アフロヘアの仏様 その髪型の理由とは/兵庫・丹波市


写真・西楽寺にまつられている「アフロ仏」こと「五劫思惟阿弥陀如来像」=2018年9月7日午前9時20分、兵庫県丹波市柏原町柏原で

 「アフロヘアの仏様」として、ひそかな人気を呼んでいる珍しい仏像「五劫思惟(ごこうしゆい)阿弥陀如来像」が、兵庫県丹波市柏原町柏原のお寺にまつられている。

 このお寺は、浄土宗寺院の西楽寺。
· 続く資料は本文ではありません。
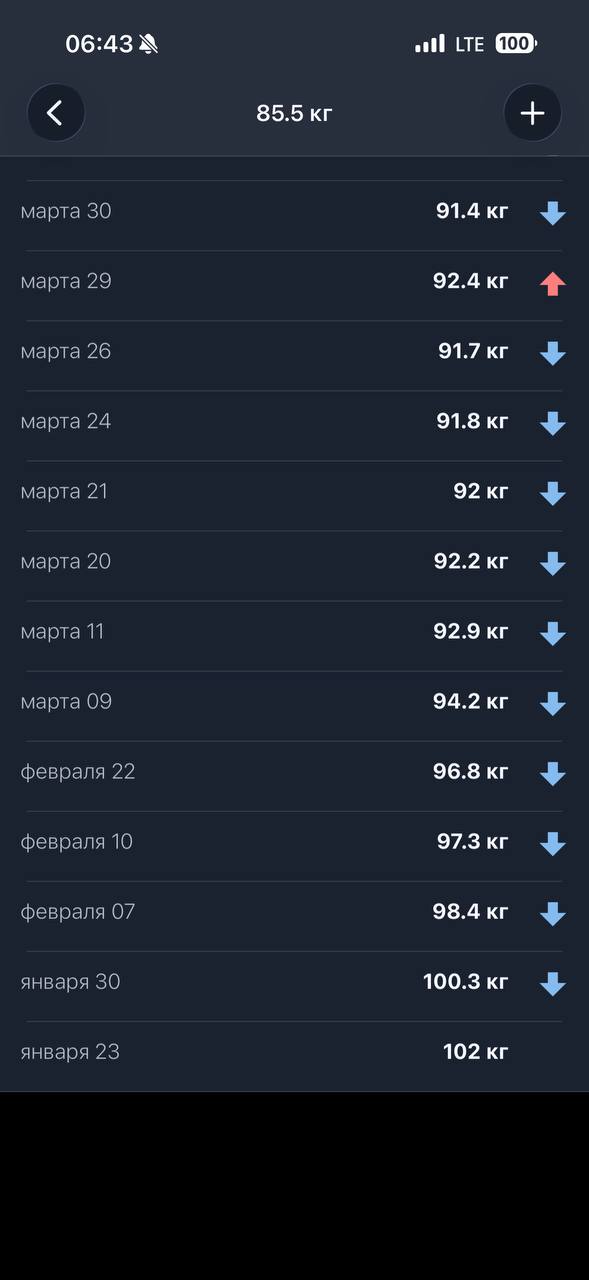Tap the blue down arrow for марта 30
589x1280 pixels.
(553, 213)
大木のケヤキの根が川をまたいで伸び、兵庫県の天然記念物に指定されている「木の根橋」のすぐ近くにある。

 同寺に4年前の春、永代供養塔を兼ねた集合墓ができ、その集合墓の上部に石像の「五劫思惟阿弥陀如来像」をまつった。

 この仏様、髪の毛を伸ばし放題にしているのは、何も“ものぐさ”だったからではなく、おしゃれの一環でもない。衆生、すなわち、この世の生きとし生けるものすべてを救うことに真剣に取り組んだためだそう。

 どうすれば衆生を救えるかを「五劫」という無限大と言ってよい長い時間、考え続けた結果、アフロのようになってしまったという。

 奇抜な髪型に目をとらわれ、おもしろがるよりも「ありがたく」思うことこそ本来のよう。ただ、このアフロ仏、ちまたでは育毛祈願の参拝者もあるとかで、髪の毛がさびしくなった人にとっては、まさに「ありがたい」仏様かも。